McCutchen wonders what might have been for Pirates


Pittsburgh Pirates All-Star center fielder Andrew McCutchen puts on a Pittsburgh Steelers jersey with his number on it on the sideline before an NFL football game Baltimore Ravens in Pittsburgh on Sunday, Oct 20, 2013. (AP Photo/Gene J. Puskar)

by John Perrotto
AP Sports Writer

PITTSBURGH (AP) — Andrew McCutchen might be the best player on the Pittsburgh Pirates, but he’s not their chief recruiter.

The All-Star center fielder doesn’t plan to make any calls to right-hander A.J. Burnett, right fielder Marlon Byrd or any of Pittsburgh’s other free agents in an attempt to talk them into staying.

“That’s out of my jurisdiction,” McCutchen said Thursday before hosting a fundraiser for Habitat for Humanity. “Those guys have to make their own decisions. I hope they stay but I also know that other free agents will come here. Pittsburgh isn’t a place for players to come when they (don’t) have anywhere to go anymore.”

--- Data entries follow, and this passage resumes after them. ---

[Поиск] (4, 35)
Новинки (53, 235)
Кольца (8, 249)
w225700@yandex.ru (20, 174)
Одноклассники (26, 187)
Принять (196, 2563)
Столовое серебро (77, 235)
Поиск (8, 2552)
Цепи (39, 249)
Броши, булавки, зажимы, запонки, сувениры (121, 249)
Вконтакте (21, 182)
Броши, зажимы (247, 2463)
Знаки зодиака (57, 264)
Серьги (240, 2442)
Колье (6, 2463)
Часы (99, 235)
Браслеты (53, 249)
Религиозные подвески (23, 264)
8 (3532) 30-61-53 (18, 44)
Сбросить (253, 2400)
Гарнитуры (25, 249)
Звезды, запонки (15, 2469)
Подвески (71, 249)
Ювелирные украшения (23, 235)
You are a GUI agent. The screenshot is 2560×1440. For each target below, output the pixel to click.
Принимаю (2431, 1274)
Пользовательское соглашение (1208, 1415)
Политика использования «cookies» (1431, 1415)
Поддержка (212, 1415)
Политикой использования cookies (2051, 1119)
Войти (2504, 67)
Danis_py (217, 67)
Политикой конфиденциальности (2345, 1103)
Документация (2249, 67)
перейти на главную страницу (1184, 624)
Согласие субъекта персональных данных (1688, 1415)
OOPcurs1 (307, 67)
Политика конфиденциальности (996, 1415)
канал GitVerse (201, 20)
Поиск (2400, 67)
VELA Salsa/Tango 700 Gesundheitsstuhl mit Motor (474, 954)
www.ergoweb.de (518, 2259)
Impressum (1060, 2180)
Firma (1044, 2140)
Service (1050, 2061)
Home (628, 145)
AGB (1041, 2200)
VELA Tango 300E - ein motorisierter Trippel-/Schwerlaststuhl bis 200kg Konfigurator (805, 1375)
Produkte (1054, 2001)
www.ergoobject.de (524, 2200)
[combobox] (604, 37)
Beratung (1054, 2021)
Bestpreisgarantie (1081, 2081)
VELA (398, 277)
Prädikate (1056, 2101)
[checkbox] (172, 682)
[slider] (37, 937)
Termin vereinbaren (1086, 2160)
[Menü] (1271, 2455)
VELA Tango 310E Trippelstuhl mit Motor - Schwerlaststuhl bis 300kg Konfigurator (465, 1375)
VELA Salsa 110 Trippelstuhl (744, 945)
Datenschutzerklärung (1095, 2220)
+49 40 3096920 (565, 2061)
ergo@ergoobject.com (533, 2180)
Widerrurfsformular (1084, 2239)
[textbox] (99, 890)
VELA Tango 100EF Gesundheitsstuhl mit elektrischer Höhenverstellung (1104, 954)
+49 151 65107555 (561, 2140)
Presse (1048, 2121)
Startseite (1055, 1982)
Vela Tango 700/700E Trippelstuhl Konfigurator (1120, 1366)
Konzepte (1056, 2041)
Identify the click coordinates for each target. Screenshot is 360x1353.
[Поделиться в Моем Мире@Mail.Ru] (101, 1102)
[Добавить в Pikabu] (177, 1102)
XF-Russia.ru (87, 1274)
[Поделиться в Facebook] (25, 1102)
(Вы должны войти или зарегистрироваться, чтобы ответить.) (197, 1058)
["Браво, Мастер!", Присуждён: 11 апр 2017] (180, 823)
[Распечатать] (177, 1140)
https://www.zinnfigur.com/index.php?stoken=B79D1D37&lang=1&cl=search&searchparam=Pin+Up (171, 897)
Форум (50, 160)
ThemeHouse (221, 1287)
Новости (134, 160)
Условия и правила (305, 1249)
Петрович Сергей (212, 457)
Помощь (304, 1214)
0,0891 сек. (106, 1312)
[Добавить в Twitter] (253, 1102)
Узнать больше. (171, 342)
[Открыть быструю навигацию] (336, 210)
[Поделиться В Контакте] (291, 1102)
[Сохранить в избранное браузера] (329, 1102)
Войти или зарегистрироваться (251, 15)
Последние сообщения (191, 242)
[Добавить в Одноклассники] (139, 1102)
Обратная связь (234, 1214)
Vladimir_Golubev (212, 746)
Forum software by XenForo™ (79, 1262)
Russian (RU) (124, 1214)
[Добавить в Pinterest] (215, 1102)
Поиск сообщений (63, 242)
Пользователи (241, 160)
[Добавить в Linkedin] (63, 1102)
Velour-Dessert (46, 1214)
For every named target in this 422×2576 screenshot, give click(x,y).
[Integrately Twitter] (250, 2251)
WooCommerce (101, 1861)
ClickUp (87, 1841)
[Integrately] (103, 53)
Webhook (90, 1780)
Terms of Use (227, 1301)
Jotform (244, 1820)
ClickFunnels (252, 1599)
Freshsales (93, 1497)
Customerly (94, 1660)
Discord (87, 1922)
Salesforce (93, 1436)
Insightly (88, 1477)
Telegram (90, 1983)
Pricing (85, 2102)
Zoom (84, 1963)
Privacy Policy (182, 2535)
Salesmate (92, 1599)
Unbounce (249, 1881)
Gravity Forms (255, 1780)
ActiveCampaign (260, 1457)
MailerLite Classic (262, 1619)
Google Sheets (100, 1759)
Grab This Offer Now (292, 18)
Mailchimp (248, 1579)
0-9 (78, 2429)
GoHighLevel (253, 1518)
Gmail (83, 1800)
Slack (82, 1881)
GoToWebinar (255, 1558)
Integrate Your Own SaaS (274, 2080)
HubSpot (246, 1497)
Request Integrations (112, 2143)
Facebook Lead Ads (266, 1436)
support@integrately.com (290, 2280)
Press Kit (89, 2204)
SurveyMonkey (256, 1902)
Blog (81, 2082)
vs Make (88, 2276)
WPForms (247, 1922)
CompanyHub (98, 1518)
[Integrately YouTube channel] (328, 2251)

That’s what happens when a team wins.

The Pirates ended their streak of 20 consecutive losing seasons, the longest in the history of the four major professional sports, by going 94-68 this year. They also reached the playoffs for the first time since winning a third straight division title in 1992.

Pittsburgh beat the Cincinnati Reds in the NL wild-card game before losing to the St. Louis Cardinals in a division series that went the full five games.

McCutchen acknowledged wondering what might have been as he watched the NL champion Cardinals lose to the Boston Red Sox in the World Series.

“We took the Cardinals to the limit, gave them everything we had, so it was hard not to think that it could have been us playing the Red Sox,” McCutchen said. “I think we proved in the playoffs that we could play with anyone.

“It was a great experience for us and a great experience personally because it was my first time in the playoffs. I tried to savor every minute.”

The Pirates’ mission next season will be to prove they were not one-year wonders. Since the day after Pittsburgh clinched its playoff berth in September, general manager Neal Huntington and manager Clint Hurdle have been preaching the importance of sustaining the organization’s success.

“We’re not going to rest on what we’ve done,” McCutchen said. “We’re only going to get better as a team and the people upstairs are going to do everything they can to give us the best chance possible.”

McCutchen is one of three finalists for the NL MVP award, along with Arizona Diamondbacks first baseman Paul Goldschmidt and Cardinals catcher Yadier Molina. The winner will be announced next Thursday.

McCutchen hit .317 with 21 home runs, 84 RBIs and 27 stolen bases in 158 games.

“It’ll be interesting because Goldschmidt and Yadi had really good years,” McCutchen said. “There’s nothing more I can do now but wait and see what happens. Obviously, I’d love to win it. I’d definitely find some room in my office for it.”